A double convex lens forms a real image of an object on a screen which is fixed. Now the lens is given a constant velocity $v_0$ along its axis and away from the screen. For the purpose of forming the image always on the screen, the object is also required to be given an appropriate velocity. Find the velocity of the object at the instant its size is n times the size of image.(Take $n=1/2$ and $v_0=1$m/s).

Answer 1

Given: A double convex lens forms a real image of an object on a screen which is fixed. Now the lens is given a constant velocity $v_0$ along its axis and away from the screen. For the purpose of forming the image always on the screen, the object is also required to be given an appropriate velocity.

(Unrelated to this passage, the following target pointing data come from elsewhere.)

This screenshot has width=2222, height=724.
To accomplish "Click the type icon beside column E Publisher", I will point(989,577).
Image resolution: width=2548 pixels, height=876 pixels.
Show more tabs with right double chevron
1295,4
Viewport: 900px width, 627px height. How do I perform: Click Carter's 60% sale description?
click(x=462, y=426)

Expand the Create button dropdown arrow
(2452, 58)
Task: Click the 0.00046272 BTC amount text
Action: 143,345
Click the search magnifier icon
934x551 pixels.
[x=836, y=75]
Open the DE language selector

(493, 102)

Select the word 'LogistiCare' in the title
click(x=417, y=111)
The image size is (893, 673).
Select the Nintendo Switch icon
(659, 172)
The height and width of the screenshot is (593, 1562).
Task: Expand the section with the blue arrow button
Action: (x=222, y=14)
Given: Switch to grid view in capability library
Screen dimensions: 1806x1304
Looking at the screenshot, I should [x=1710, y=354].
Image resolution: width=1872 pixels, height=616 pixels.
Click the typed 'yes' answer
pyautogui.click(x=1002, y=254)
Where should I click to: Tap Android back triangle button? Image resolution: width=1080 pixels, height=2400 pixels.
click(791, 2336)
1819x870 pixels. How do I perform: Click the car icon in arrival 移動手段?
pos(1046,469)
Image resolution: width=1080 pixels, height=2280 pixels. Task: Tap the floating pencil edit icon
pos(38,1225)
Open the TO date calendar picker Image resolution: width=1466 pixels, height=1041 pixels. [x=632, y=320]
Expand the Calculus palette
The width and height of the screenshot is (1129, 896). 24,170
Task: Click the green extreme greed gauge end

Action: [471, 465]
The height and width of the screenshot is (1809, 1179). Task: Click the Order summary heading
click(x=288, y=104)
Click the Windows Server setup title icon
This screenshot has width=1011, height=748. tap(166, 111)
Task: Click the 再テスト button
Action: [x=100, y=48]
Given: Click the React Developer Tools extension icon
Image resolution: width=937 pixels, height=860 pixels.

To find the velocity of the object at the instant its size is $n$ times the size of image

Solution:

Let us take the lens to be stationary and screen moving with velocity $v$ away from the lens.

Then,

$\frac{1}{f}=\frac{1}{v}-\frac{1}{u}$

Differentiating with respect to t,we get

$0=-\frac{1}{v^2}.\frac{dv}{dt}+\frac{1}{u^2}.\frac{du}{dt}⟹\frac{du}{dt}=\frac{u^2}{v^2}.\frac{dv}{dt}⟹u^{\prime }=\frac{1}{m^2}.v^{\prime }$

Thus, the object is moving with velocity of $\frac{1}{m^2}$V with respect to the lens and towards it (i.e., towards the screen).

given, object size is n times the size of the image, $⟹m=\frac{1}{2}$

Velocity of the object with respect to the screen,

$v_{os}=v_0-\frac{v_0}{m^2}=1-\frac{1}{{\left(\frac{1}{2}\right)}^2}⟹v_{os}=1-4=-3m/s$

the negative sign indicates the object is moving towards the screen with a velocity of 3m/s.